**Work order:** Please write out all the data that follows exactly, without the pictures.

**Data to process:**
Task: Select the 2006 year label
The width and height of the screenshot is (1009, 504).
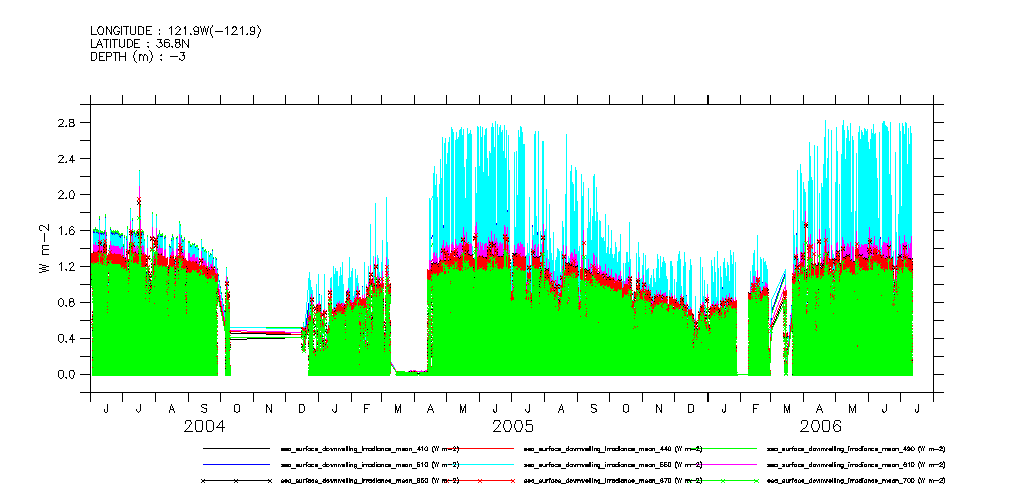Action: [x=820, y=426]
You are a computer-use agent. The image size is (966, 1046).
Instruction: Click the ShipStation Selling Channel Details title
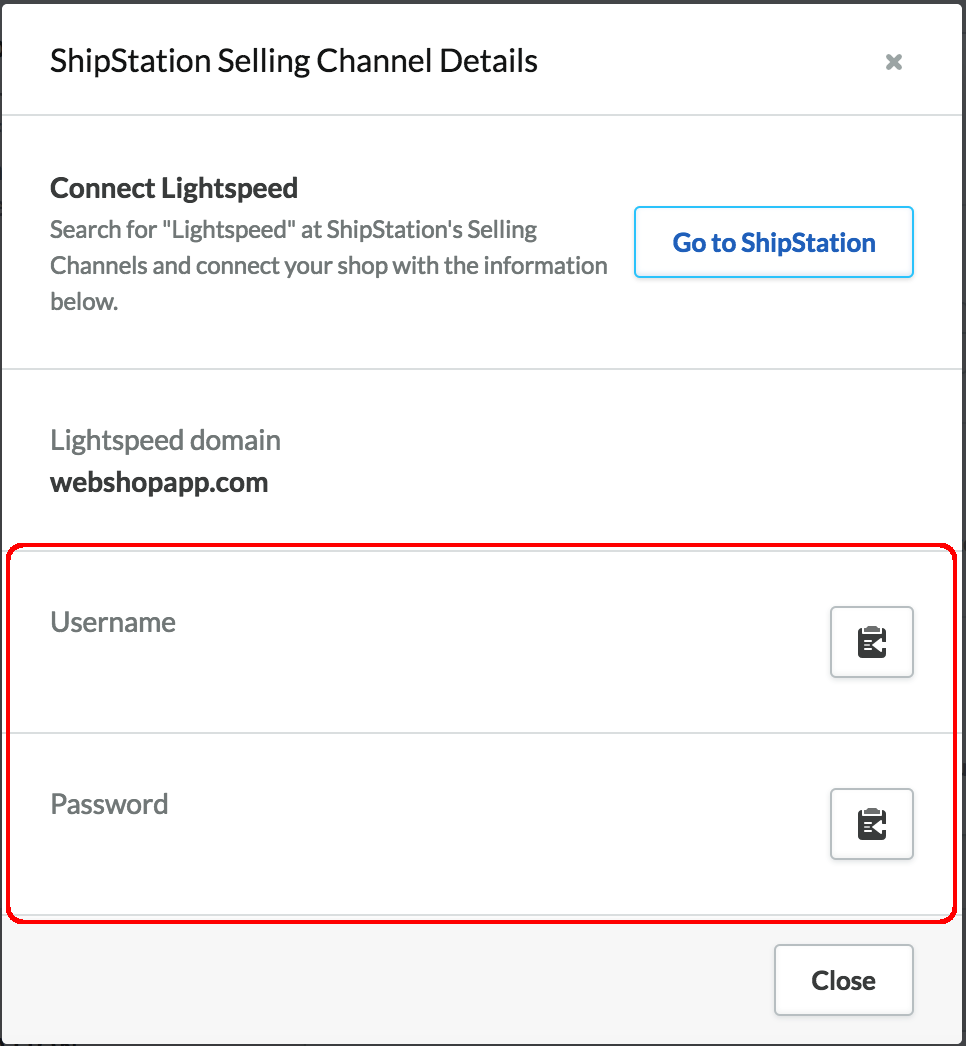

**Completed exercise:**
Task: Select the 2006 year label
The width and height of the screenshot is (1009, 504).
Action: [x=820, y=426]
You are a computer-use agent. The image size is (966, 1046).
Instruction: Click the ShipStation Selling Channel Details title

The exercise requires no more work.